Needed from the data below: all lines that contain the word "liner".

#### [Input data]
----------------

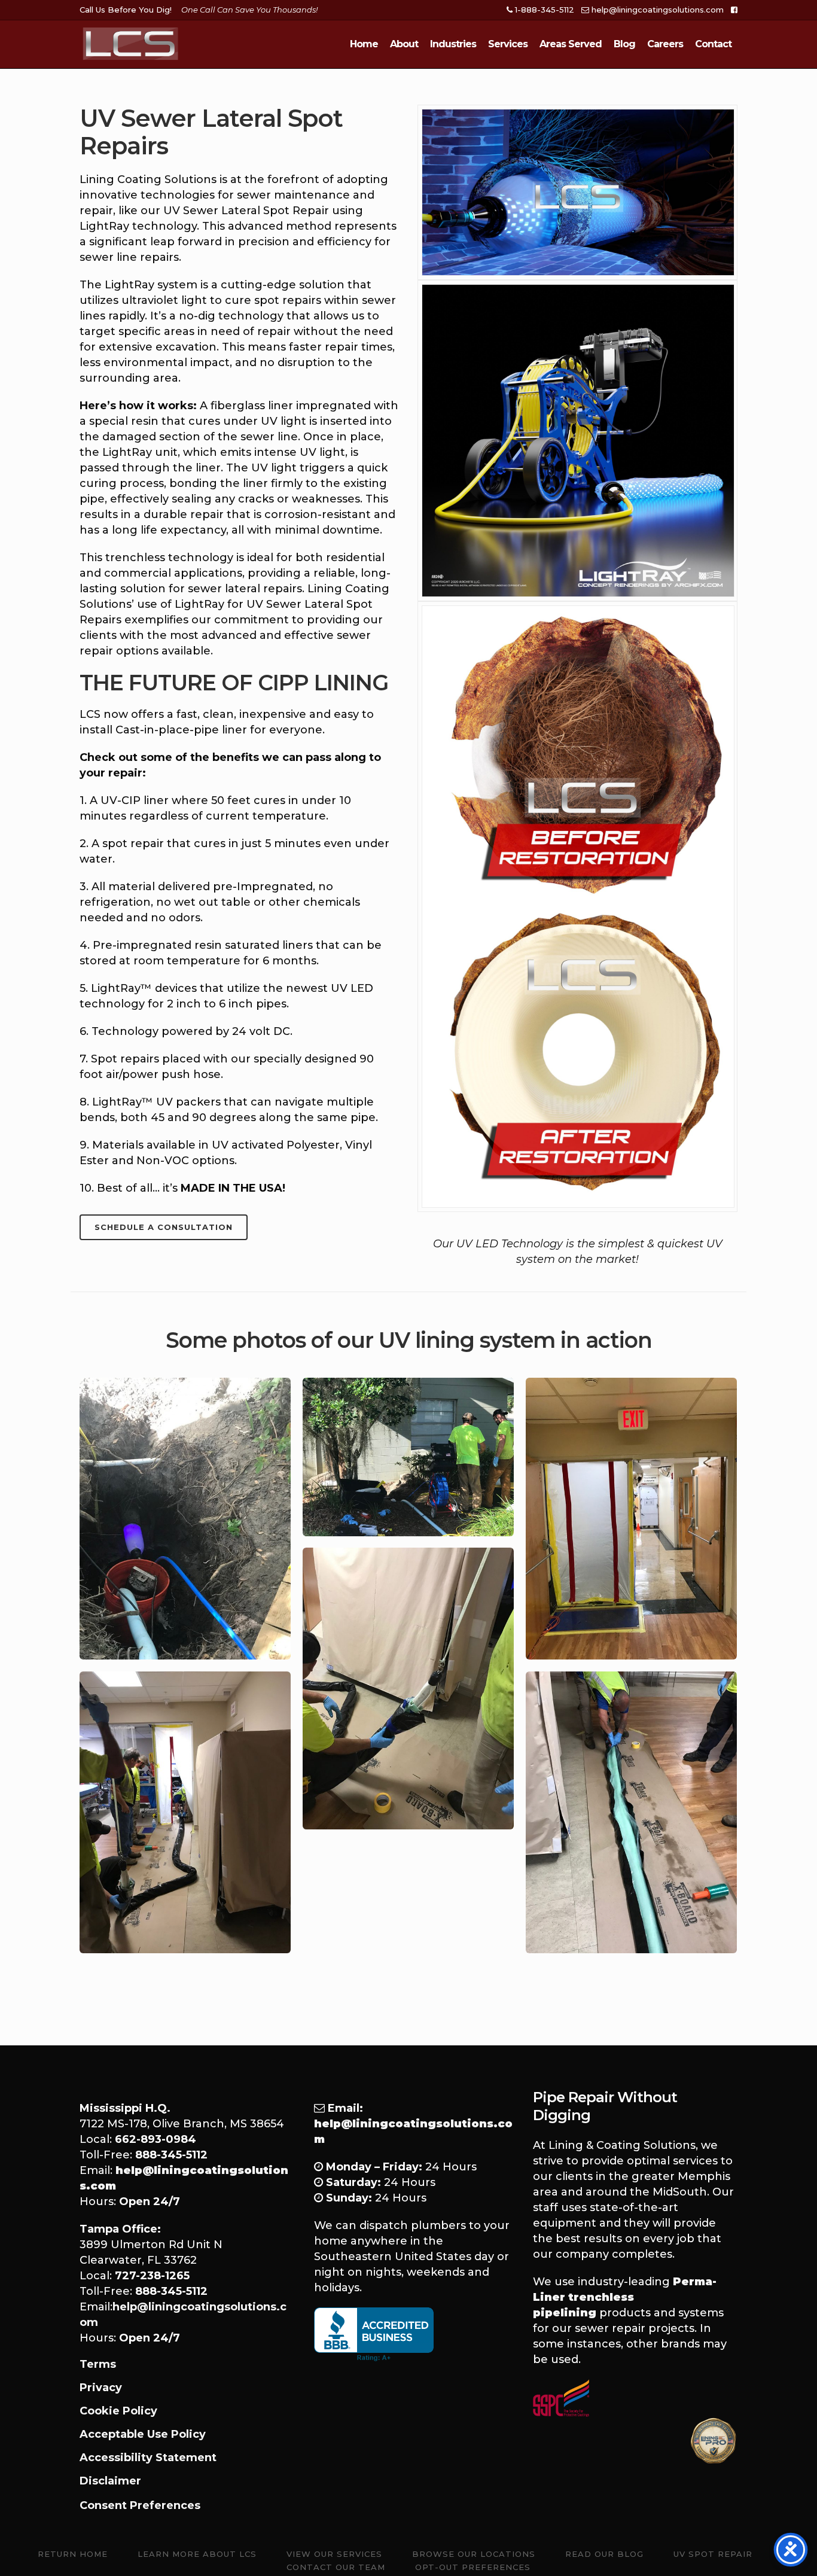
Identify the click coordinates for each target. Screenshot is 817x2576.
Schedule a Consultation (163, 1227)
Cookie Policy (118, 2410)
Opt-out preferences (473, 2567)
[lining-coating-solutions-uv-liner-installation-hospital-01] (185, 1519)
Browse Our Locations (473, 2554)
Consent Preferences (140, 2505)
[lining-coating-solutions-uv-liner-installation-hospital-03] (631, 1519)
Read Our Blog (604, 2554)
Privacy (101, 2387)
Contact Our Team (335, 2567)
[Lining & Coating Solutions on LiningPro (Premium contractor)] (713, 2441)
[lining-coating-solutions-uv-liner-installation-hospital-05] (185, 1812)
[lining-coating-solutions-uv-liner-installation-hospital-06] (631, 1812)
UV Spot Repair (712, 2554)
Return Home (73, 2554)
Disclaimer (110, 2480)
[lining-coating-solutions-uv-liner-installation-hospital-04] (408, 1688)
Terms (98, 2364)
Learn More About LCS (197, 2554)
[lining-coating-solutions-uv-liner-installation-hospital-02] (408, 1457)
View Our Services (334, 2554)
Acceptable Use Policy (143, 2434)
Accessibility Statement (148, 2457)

----------------

#### [Reply to the task]
[lining-coating-solutions-uv-liner-installation-hospital-01] (185, 1519)
[lining-coating-solutions-uv-liner-installation-hospital-03] (631, 1519)
[lining-coating-solutions-uv-liner-installation-hospital-05] (185, 1812)
[lining-coating-solutions-uv-liner-installation-hospital-06] (631, 1812)
[lining-coating-solutions-uv-liner-installation-hospital-04] (408, 1688)
[lining-coating-solutions-uv-liner-installation-hospital-02] (408, 1457)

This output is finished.